RECESSION, GULF WAR CLIP CATHAY PACIFIC EARNINGS

RECESSION, GULF WAR CLIP CATHAY PACIFIC EARNINGS

Earnings at the colony's flag-carrier, Cathay Pacific Airways Ltd., slipped in the year through last Dec. 31, and managers are skittish about the immediate future.

After-tax profit of US$378 million (HK$2.95 billion), or HK$1.03 a share, was 1.5 percent lower than the HK$2.99 billion, or HK$1.04 a share, of a year earlier. Revenue increased 5.6 percent to HK$20.93 billion from HK$19.81 billion.The results show a clawing back of some lost ground in the second half. At the interim stage, earnings were off 21 percent from the comparable six-month period of 1990.

Cathay's profit was "greatly influenced by the (Persian) Gulf war and continuing worldwide recession," Chairman D.A. Gledhill said Tuesday. He had warned earlier that 1991 would be "an extremely difficult year."

Cathay, which is 50 percent owned by the Swire Pacific Ltd. unit of privately held John Swire & Sons Ltd. of London, also suffers from continued high inflation at its home base.

Cargo and mail had a generally good year. Those revenues jumped 10 percent over 1990 levels even though cargo tonnage slipped a fraction. The cargo and mail load factor fell 2 percent to 62 percent, but yield improved by nearly 10 percent.

The carrier moved 7.4 million passengers, down 4 percent, while capacity increased 3 percent. That brought a drop in load factor of 2.3 percent to 73.6 percent.

Mr. Gledhill, who retires in May to be replaced as chairman by Peter Sutch, said the world economy "is forecast by some to be picking up, albeit slowly, but the signs are not very clear."

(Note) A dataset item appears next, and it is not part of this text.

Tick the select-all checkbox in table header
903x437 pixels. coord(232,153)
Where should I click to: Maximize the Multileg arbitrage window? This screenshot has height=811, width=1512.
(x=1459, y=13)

Against that, the carrier's greater capacity, an expected return of Japanese traffic and a strong performance by most regional economies should see improved revenue this year, he said. Controlling costs, however, will be crucial to achieving that.

Cathay ranked second in the world in profitability in 1990, after Singapore Airlines. Late last year, a study by Wardley-Thomson (Securities) Ltd. forecast a further two years of turbulence. That could "put a brake" on years of above-average growth.

While the carrier is recovering from the buffeting of the gulf war, "there are certain factors, some of which Cathay has little control over, that could hinder potential medium- to long-term growth."

The analysis cites weak economic growth worldwide, tougher competition, increased capacity and higher costs, especially of labor. Wardley-Thomson is a unit of Hongkong & Shanghai Banking Corp., which holds 13 percent of Cathay.